3. Give Yourself Flexibility
Think about how display type will be used throughout your project. Do you need multiple weights and styles to create the right headline package? Does the typeface you selected work for those secondary display spaces as well as the main headline?
You’ll want to think about all of those uses and give yourself enough flexibility with the typeface you select to us it in multiple ways. Too often a display typeface will look great for super-sized type with only a word or two to think about, but effective usage gets a lot trickier when it comes to using it in those secondary spaces.
It will be a lot easier to work through the design and create that consistency if the selected typeface works in multiple situations. For additional flexibility and design consistency, consider an entire typeface family for display uses. Go a little bolder with the main headline and use a thinner option for secondary display (maybe even try it with a color).
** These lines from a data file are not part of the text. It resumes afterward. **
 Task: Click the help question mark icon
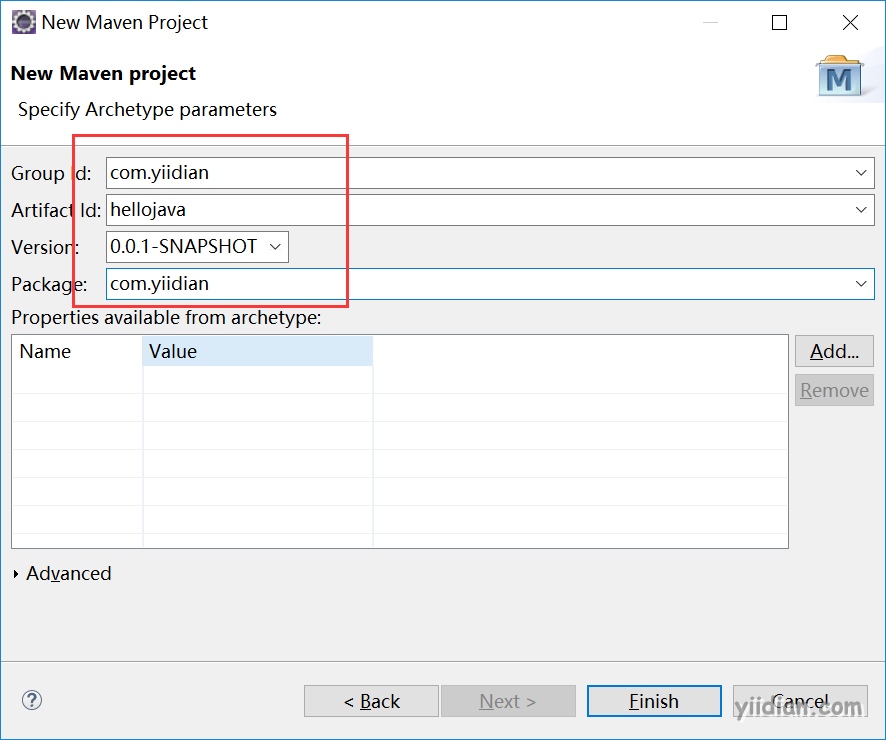tap(32, 700)
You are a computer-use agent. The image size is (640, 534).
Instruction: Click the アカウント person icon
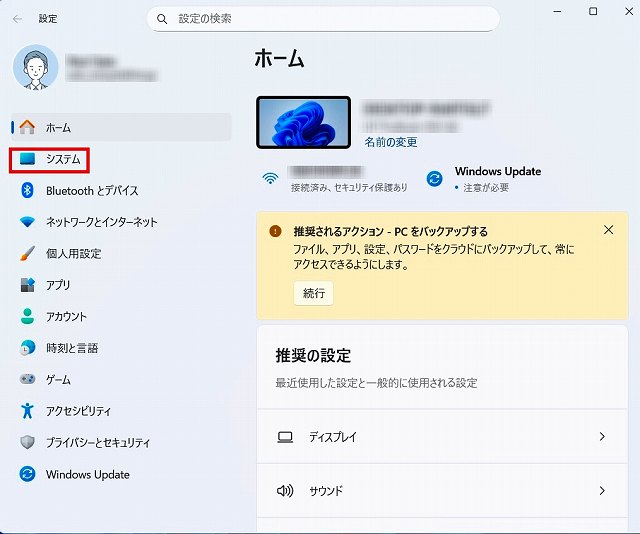click(x=28, y=316)
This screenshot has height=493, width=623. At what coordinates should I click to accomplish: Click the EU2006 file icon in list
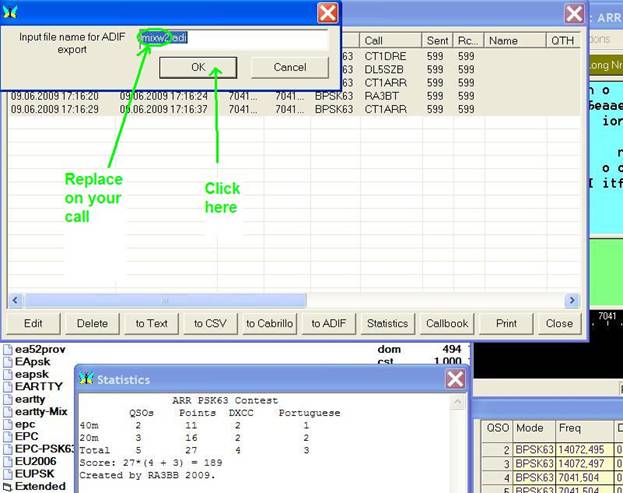[8, 462]
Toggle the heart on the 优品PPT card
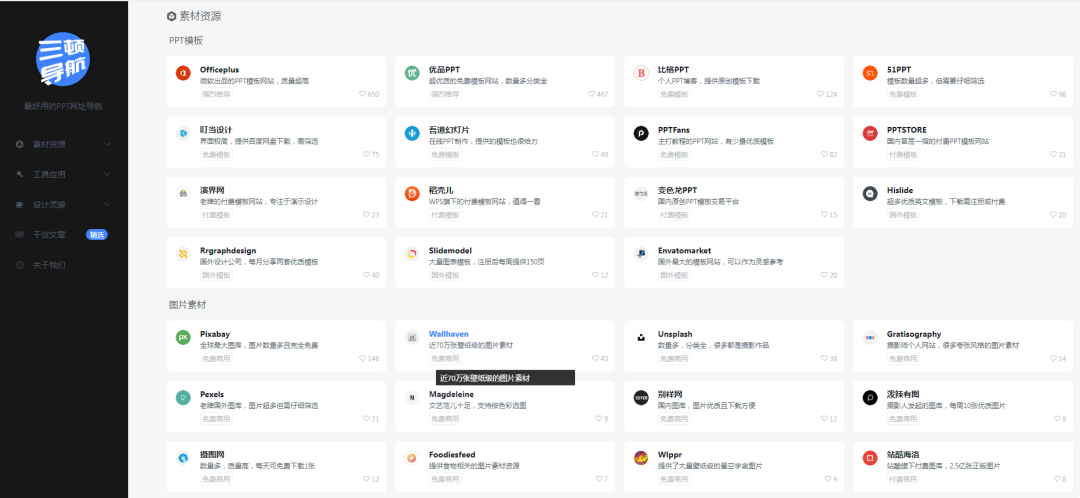The image size is (1080, 498). point(592,95)
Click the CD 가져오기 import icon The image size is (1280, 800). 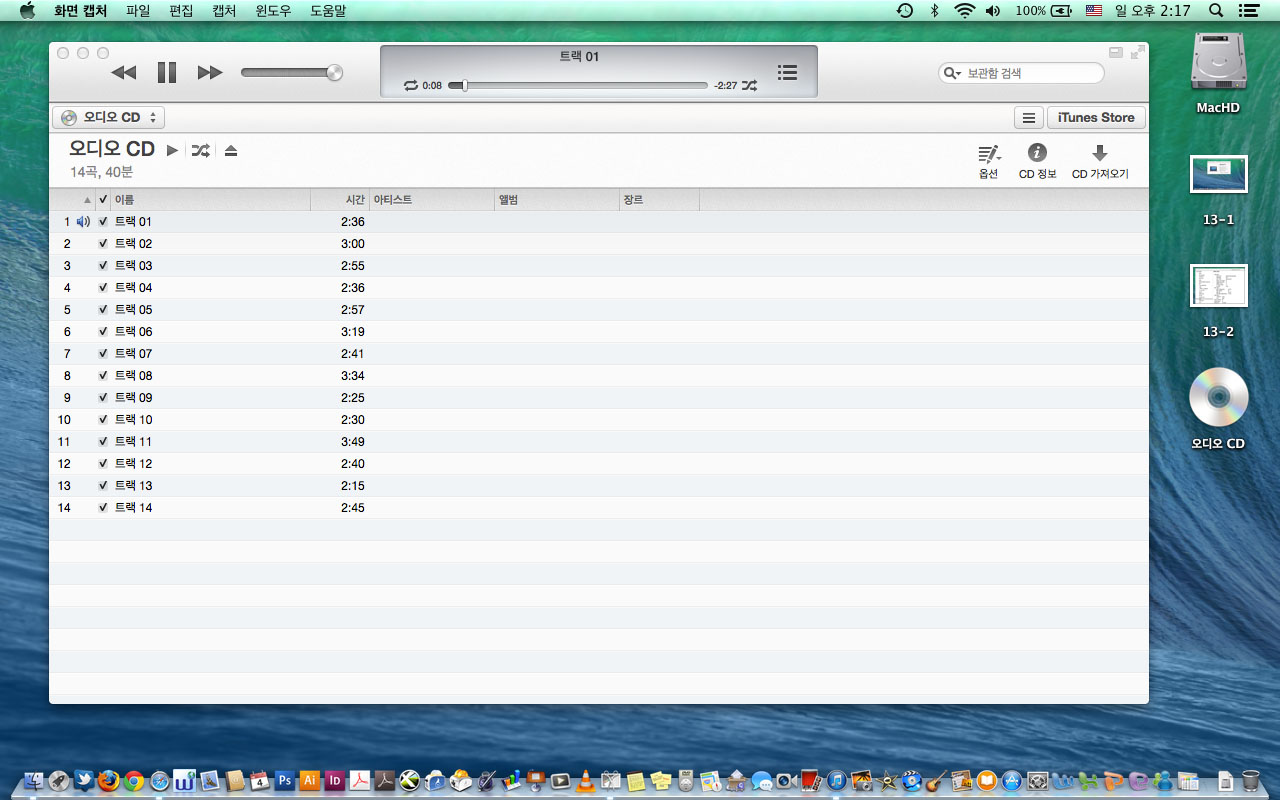1099,153
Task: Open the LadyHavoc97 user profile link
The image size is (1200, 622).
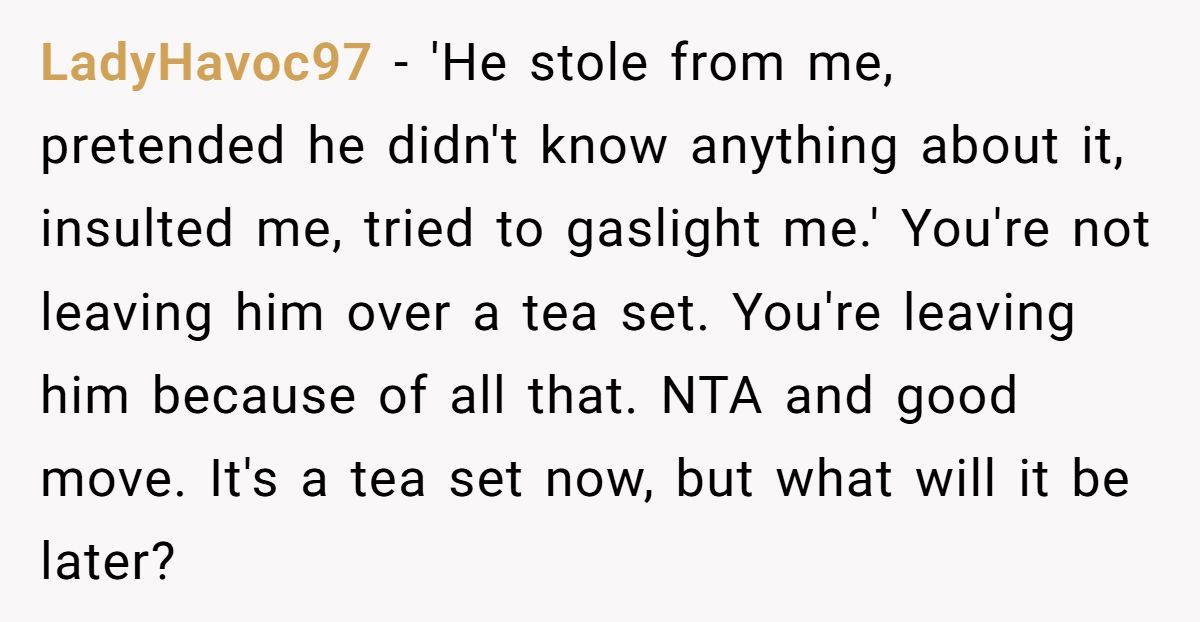Action: pyautogui.click(x=205, y=65)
4. Be Wary of Thin Strokes
The following statement is subject to controversy: Thin strokes are difficult to use effectively when it comes to display type.
Yes, letters with thin strokes can look amazing. Yes, some designers pull it off beautifully. But most do not.
Go back to Tip No. 1. It all comes back to readability.
Imagine that you’ve used a typeface with a super-thin stroke for your main display and it looks great on 27-inch desktop monitors (maybe like the one you are designing on). Now look at it on your tablet or phone. What do you think now? Is it still just as readable? (Probably not.)
If you need more convincing, remember Apple tried this with IOS 7. Users complained that the typeface used for the operating system was too thin and difficult to read. They took these complaints to heart and subsequent releases included a thicker-stroked font.
5. Think About the Image
How do the words – and letters – work with the image or video they are paired with? It’s an important element. The most beautiful typeface in the world can appear awkward if the tone does not match the image and messaging in the rest of the design.
Contrast is also a contributing factor, particularly with video where the dark and light parts of the image may move. The words always need to be recognizable on the backdrop.
More designers are opting for solid color backgrounds – this is a pretty fun trend with plenty of bright, bold website designs – so that text is the primary focus. If you love your lettering, this might be a great option.
The solid background with bold display type option, really gets users to focus on the words themselves. The color is used as a draw to bring attention to what you want to say. This text combination works with a number of font options and can be altered to fit almost any color scheme from high color to a minimalist black and white design. The only thing that really matters is that you pick an absolutely lovely typeface!
Display type is the first thought you put into a user’s mind. That first impression can determine whether a user sticks with your site or moves on to something else.
To make the most of that key interaction, ensure that every word is easy to read, sets the right tone and helps users move through the design to give you the highest chance at success.